● Objective:
Please repeat the records below word for word, beginning at the line that contains "Task: Select Ravi" and stopping after the line that contains "point(61,408)".

● Dataset records:
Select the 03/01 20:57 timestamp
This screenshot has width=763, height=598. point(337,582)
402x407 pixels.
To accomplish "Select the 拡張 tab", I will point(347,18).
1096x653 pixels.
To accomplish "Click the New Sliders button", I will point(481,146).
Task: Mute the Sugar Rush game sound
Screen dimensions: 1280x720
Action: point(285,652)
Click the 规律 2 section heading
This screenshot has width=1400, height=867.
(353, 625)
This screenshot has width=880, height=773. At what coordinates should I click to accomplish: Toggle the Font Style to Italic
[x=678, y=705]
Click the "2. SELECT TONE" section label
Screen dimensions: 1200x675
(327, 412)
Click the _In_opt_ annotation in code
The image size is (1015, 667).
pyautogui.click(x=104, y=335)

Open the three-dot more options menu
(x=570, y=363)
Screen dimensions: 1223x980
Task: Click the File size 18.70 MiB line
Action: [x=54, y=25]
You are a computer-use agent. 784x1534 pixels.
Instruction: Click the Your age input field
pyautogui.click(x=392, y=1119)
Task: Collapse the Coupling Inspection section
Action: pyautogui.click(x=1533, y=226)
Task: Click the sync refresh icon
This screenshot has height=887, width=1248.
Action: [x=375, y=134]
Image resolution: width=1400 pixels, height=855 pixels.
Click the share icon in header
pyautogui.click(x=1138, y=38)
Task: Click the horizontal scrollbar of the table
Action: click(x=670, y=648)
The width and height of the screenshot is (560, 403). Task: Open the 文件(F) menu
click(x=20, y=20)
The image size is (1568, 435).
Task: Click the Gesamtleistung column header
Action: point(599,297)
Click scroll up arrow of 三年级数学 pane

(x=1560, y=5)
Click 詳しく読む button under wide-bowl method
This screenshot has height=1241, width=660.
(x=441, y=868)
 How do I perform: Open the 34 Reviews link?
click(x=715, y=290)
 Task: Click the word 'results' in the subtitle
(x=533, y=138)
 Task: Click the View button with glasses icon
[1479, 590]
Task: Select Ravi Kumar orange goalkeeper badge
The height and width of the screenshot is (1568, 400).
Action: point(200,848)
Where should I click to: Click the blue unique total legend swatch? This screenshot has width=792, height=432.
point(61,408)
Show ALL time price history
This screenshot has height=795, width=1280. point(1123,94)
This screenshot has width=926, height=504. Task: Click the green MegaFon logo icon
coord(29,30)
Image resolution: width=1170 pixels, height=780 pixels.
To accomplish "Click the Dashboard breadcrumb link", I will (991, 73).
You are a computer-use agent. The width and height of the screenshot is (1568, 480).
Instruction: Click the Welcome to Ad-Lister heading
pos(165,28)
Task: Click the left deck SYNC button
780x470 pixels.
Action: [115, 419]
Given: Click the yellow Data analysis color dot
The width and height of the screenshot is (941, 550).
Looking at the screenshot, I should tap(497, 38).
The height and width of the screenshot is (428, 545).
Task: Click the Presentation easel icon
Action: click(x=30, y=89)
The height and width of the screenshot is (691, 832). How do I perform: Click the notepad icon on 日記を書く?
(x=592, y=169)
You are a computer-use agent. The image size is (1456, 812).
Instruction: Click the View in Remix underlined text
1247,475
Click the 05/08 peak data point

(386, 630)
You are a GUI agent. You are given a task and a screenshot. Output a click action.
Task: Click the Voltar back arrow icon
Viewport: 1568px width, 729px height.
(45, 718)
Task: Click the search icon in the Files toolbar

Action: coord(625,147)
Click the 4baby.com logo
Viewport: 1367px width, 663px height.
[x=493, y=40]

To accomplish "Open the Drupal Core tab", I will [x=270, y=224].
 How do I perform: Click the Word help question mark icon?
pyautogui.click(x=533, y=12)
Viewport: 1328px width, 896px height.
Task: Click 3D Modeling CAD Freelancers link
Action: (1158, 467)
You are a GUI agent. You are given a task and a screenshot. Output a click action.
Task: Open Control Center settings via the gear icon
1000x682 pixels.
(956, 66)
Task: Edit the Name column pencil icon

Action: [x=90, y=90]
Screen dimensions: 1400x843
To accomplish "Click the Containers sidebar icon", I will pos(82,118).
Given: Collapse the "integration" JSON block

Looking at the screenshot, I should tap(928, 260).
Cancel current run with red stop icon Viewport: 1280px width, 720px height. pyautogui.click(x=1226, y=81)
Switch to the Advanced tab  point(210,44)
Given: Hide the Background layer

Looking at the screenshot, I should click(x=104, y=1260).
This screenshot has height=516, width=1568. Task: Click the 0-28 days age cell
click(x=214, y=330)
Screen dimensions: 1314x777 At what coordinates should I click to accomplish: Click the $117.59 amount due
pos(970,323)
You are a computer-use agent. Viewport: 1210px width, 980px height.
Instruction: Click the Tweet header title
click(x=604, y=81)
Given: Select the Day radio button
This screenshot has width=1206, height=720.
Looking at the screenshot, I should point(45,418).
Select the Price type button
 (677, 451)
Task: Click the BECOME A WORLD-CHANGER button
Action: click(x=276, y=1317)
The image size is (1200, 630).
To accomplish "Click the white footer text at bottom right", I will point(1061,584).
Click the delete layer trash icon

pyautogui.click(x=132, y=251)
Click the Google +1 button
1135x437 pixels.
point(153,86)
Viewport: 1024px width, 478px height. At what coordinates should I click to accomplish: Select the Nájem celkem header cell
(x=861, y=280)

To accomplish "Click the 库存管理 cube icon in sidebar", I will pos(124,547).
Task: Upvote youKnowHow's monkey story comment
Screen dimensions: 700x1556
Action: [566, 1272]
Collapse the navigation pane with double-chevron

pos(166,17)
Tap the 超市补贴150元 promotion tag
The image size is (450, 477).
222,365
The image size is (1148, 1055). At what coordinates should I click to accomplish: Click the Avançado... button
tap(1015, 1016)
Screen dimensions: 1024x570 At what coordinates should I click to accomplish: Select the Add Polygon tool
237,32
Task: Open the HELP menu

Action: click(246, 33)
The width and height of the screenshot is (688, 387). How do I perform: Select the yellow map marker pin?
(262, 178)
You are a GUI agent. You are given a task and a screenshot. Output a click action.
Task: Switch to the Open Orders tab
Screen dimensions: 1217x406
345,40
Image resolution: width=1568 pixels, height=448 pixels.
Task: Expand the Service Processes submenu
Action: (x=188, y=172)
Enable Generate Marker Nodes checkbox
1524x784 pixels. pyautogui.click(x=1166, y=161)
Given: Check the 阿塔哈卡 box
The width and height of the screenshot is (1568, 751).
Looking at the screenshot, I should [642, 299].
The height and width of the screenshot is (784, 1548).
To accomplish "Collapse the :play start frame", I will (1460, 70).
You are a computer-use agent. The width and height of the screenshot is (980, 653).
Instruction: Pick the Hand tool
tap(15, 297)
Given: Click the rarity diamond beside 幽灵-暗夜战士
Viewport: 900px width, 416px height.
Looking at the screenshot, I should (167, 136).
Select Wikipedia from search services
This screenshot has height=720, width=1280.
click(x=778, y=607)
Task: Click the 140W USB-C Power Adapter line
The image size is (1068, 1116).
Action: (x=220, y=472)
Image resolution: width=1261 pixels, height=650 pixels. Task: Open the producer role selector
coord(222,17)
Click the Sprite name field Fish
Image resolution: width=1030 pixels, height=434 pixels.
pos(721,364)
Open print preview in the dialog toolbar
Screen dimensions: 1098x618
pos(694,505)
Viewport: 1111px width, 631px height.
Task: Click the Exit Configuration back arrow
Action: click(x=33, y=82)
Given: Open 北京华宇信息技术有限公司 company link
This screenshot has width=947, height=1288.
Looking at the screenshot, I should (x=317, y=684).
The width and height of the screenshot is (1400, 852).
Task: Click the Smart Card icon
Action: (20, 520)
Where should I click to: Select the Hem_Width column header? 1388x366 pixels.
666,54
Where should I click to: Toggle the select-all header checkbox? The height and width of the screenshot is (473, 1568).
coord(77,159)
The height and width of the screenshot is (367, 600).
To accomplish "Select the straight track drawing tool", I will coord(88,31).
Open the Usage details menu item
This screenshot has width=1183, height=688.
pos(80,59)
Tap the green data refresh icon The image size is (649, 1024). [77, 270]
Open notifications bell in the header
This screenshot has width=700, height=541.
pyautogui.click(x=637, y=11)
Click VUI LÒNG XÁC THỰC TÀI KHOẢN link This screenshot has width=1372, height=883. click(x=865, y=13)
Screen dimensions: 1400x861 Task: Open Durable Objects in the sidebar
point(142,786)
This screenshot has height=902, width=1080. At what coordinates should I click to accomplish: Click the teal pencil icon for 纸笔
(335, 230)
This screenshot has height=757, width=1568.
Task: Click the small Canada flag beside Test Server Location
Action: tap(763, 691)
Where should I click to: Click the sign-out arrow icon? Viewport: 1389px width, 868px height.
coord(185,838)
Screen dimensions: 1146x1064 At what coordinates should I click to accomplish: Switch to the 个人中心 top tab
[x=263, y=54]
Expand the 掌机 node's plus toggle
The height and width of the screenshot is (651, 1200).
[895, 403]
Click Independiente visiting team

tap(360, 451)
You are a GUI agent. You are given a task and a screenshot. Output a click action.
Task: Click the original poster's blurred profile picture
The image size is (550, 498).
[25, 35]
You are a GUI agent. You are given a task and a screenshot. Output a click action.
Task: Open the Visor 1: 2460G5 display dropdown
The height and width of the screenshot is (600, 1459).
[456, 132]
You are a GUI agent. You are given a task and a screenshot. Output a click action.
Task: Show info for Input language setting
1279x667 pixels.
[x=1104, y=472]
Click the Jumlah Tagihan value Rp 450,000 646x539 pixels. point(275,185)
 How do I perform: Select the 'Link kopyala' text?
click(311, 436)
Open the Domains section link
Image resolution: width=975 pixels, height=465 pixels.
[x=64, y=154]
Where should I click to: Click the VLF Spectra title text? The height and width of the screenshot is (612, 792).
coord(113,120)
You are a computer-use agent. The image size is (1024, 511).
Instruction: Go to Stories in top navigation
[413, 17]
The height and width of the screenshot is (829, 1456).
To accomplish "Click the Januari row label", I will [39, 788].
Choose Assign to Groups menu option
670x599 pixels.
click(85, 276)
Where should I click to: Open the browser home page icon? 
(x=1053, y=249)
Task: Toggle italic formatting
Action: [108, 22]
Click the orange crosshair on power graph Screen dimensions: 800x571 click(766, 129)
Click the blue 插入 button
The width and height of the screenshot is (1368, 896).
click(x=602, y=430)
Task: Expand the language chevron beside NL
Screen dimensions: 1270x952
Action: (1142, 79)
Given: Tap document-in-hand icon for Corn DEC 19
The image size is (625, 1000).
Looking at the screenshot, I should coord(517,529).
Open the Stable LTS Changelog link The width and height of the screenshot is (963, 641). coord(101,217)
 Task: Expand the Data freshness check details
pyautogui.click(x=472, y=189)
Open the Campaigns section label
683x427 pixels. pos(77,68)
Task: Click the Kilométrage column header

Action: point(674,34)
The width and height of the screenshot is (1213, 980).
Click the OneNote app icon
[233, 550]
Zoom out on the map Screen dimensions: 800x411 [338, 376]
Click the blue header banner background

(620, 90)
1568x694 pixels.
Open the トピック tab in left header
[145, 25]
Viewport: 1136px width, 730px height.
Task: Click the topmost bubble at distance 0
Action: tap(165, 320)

● Exercise result:
Task: Select Ravi Kumar orange goalkeeper badge
The height and width of the screenshot is (1568, 400).
Action: point(200,848)
Where should I click to: Click the blue unique total legend swatch? This screenshot has width=792, height=432.
point(61,408)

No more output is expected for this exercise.